11. A method according to Claim 10, wherein said water vapor is introduced for a period of from about 5 to 15secs upstream from said pulverizing means.

12. A method for preventing explosions in a coal pulverizing mill during stripping operations immediately prior to shutdown, said coal pulverizing mill having a coal gravity feed duct directing coal into means for pulverizing said coal and a primary air stream comprising a hot air stream and a tempering air stream, feeding air to said pulverizing means, said primary air stream serving to dry said coal and transport pulverized coal particles from said mill;

said method comprising:

introducing water vapor for a time in the range of about 5 to 20mins and at a temperature of at least about 100°C into said primary air stream consisting essentially of said tempering air stream after the addition of coal to said coal feed duct has terminated, said water being in an amount sufficient to reduce the oxygen concentration of said air to less than about 18 volume percent for a time in the range of about 5 to 20mins.

13. A method according to Claim 12, wherein said water vapor is at a temperature of at least about 120°C and is introduced upstream from said pulverizing means.

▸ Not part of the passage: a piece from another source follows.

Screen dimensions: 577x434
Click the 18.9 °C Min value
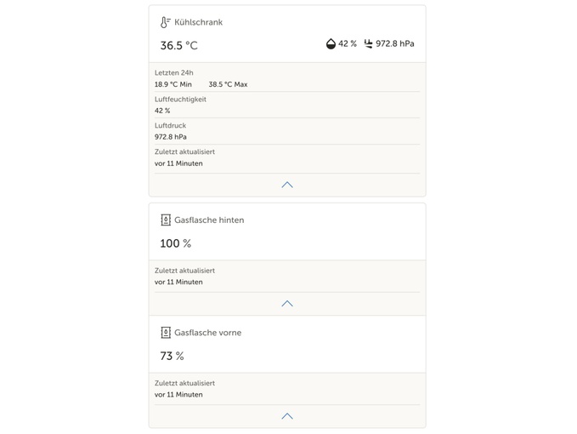(173, 84)
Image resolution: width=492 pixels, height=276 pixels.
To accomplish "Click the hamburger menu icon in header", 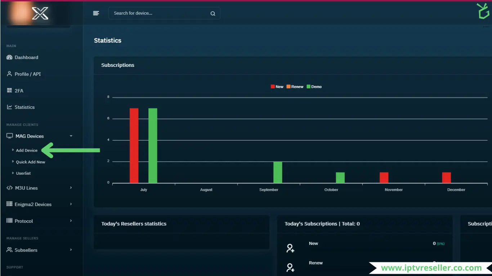I will click(96, 13).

14. In a coal pulverizing mill having pulverizing means, a coal feed duct joined to said pulverizing means for feeding coal to said pulverizing means, and a primary air stream for providing hot air for drying said coal and transporting pulverized coal particles from said mill, the improvement which comprises:

said mill including:

a steam source;

conduit means connecting said steam source to said primary air source conduit; and

means for controlling the time and amount of steam introduced into said primary air source conduit.